#### Exercise requirements:
From top to bottom, return the records that follow exactly.

Entries taken from a collection

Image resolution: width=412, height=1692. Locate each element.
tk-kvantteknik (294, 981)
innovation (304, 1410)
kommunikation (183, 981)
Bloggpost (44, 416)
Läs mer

#### Solution for this task:
Image resolution: width=412, height=1692. Locate each element.
tk-kvantteknik (294, 981)
innovation (304, 1410)
kommunikation (183, 981)
Bloggpost (44, 416)
Läs mer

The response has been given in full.